* **GIVEN INFORMATION**
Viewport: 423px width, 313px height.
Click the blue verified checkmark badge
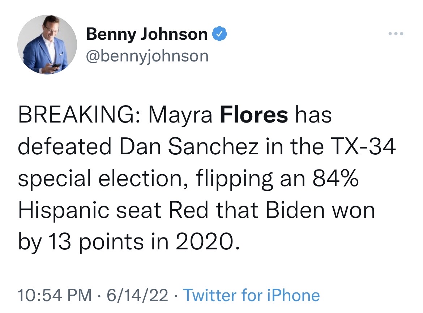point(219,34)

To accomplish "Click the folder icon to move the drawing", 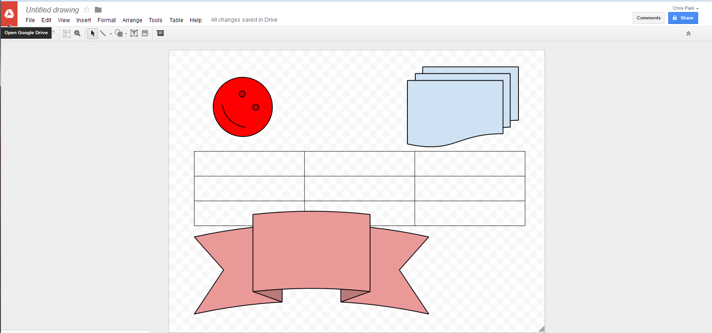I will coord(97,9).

* * *

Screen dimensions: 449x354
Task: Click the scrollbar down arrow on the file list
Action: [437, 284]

* **WHAT IS BEING ASKED**
Lay out the records starting at the line that contains "Screen dimensions: 449x354" and ending after the line that contains "Action: [437, 284]" as a Markdown table with columns n and Line, one row per line, skipping blank lines.

* **SOLUTION TO THE EXERCISE**
| n | Line |
|---|---|
| 1 | Screen dimensions: 449x354 |
| 2 | Task: Click the scrollbar down arrow on the file list |
| 3 | Action: [437, 284] |